Zionism today is one of the most virulent manifestations of racism. It is
the ideology used to justify the existence of a state which openly denies
equal rights to a quarter of its population on racial grounds, and rules
over four million colonial subjects in neighbouring territories that it has
occupied for half a century by military conquest. How is it conceivable that
such an ideology could ever have been acceptable to anyone considering
themselves socialists?


The Jews of Tsarist Russia and Eastern Europe were a monstrously persecuted
minority, living in designated ghettoes, speaking their own separate
language, practising their own religious and cultural customs, denied civil
rights, and subjected to periodic organised massacres in which thousands
were killed: orgies of violence that acquired a special name of their own:
pogroms. Those that had managed to flee to Britain before an Aliens Act was
passed restricting further immigration were reviled by the establishment as
a "dirty rabble".


Throughout the Russian empire, the Jewish working class was organised in a
socialist movement called the Bund, a separate but integral part of the
Russian Social-Democratic Labour Party. Its aspiration was for cultural
autonomy within a democratic socialist Russia. It was in opposition to this
mass cultural and political movement that Zionism emerged as a reactionary
sect, feeding on despair that Jews could ever attain their rights except
within a separate state of their own. It can be compared with the rise of
national-racial separatist movements among the black population of the USA;
Marcus Garvey's "back to Africa" movement, for instance, closely mirrors the
Zionist mirage of the re-establishment of a Jewish nation in a historic
Biblical "homeland". In both cases, aspirations towards class unity with the
majority ethnic population were cut across by a semi-mystical mythology.

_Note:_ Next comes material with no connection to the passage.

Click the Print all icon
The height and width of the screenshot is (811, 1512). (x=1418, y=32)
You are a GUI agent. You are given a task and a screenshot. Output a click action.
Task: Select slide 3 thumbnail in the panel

Then came the rise of the Nazis in Germany, their conquest of Europe and
their invasion of Russia. The Jewish population of occupied Europe was
virtually annihilated. Six million were bludgeoned to death, forced to dig
their own graves before being shot, or gassed on an industrial scale in
specially constructed chambers.


In 1942, as head of the British section of the World Jewish Congress, Sydney
Silverman received the first reports of the holocaust and alerted the world:


"It is certain that by a deliberate plan, the war on all Jews by Hitler and
practised as a chronic psychopathic malady since he came to power nine years
ago has become a raging tearing frenzy, acute in every part of Europe, where
no one before was conscious of any so-called Jewish problem. They have been
arrested, scattered, deported across Europe to strange and devastated areas
and there murdered: men, women and children, without mercy, without
discrimination of age or sex or strength, except some solitary few judged
able for some months yet to work on as hopeless slaves. Certain it is that
unless help comes there will soon be no Jews alive in Nazi-occupied Europe."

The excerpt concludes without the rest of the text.